| What to produce |
How many lines in the records below include "button"? Answer with the number only.

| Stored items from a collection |
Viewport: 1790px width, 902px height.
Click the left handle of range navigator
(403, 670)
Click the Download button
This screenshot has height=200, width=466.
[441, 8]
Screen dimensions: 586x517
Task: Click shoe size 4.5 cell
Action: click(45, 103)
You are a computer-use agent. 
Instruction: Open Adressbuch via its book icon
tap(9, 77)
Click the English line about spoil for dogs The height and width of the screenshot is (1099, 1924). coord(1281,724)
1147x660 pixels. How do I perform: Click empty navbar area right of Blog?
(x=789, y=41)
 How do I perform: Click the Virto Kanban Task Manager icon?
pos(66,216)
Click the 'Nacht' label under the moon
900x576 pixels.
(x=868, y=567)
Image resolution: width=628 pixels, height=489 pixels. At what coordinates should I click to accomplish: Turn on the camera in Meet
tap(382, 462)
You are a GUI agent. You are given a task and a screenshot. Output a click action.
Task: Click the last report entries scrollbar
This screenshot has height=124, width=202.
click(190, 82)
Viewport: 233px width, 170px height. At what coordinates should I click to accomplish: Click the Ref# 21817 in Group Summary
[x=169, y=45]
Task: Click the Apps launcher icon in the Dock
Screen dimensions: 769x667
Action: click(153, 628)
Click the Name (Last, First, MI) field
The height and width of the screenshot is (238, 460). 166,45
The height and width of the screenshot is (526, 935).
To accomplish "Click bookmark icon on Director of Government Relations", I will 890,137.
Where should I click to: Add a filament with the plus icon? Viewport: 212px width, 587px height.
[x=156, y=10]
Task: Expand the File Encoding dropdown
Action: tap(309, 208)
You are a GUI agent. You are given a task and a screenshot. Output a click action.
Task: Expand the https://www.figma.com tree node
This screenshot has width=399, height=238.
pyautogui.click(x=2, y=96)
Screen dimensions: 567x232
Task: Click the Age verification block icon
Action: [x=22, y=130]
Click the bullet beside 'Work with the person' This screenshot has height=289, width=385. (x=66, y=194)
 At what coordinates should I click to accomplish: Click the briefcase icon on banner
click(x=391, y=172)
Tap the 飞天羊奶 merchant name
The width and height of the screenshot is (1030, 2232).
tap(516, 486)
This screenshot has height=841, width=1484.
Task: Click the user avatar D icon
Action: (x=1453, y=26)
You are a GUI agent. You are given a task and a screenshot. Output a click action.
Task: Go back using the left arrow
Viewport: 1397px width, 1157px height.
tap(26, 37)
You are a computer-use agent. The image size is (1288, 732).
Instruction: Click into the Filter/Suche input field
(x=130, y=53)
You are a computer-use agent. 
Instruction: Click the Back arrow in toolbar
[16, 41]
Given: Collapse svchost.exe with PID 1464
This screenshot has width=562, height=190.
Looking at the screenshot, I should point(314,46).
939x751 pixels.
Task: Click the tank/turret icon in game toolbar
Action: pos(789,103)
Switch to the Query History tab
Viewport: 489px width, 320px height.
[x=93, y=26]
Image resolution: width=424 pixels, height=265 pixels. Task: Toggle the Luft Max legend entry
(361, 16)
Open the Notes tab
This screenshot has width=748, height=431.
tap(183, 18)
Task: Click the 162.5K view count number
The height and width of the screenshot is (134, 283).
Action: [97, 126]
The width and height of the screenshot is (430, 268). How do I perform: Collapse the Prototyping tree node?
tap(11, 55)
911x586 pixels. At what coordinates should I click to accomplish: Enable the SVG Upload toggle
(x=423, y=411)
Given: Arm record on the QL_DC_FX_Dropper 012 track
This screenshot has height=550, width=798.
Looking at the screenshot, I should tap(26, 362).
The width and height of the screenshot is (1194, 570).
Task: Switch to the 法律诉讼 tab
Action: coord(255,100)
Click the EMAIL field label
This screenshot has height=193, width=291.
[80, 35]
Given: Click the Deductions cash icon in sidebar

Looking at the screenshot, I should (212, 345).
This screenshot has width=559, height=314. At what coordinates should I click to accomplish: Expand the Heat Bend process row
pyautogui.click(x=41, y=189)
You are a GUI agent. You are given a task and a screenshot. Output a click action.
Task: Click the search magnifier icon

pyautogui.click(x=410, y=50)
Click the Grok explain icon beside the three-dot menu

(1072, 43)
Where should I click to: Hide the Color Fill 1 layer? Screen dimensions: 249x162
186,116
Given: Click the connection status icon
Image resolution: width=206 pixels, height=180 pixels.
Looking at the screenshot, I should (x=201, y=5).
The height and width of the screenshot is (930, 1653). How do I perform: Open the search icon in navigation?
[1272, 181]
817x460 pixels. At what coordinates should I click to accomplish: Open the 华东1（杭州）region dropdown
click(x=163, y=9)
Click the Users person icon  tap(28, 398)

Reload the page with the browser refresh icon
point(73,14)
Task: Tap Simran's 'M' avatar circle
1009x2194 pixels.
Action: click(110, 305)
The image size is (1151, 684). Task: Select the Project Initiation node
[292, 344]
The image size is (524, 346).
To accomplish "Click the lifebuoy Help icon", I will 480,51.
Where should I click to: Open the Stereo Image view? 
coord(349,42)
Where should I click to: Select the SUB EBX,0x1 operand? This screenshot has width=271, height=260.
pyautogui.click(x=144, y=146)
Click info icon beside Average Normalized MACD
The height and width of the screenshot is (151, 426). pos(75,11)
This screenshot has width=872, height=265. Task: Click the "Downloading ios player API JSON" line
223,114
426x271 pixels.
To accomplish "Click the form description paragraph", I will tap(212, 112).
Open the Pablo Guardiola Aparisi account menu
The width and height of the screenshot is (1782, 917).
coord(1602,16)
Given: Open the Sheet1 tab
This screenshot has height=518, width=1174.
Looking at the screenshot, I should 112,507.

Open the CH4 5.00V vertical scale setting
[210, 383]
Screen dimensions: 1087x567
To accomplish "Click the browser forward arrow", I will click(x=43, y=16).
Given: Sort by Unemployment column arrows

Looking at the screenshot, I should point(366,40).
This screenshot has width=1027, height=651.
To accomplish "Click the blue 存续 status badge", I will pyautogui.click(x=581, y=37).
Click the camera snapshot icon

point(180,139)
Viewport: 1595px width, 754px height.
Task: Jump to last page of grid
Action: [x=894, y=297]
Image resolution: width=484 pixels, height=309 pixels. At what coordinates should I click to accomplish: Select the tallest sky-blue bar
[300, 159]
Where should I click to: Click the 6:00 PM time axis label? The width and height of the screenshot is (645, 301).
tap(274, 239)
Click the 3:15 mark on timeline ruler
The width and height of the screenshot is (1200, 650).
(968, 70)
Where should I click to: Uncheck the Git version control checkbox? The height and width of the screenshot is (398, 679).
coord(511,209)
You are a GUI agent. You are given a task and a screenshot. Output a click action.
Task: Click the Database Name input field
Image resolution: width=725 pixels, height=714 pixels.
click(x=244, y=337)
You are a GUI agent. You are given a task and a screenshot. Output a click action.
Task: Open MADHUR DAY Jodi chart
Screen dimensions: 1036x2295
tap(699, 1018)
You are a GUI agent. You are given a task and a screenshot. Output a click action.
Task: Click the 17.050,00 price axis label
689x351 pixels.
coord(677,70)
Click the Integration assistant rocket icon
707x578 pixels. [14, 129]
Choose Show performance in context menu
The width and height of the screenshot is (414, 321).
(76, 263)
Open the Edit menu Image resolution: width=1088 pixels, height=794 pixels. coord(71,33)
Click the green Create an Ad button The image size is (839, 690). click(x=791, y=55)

| Your solution |
2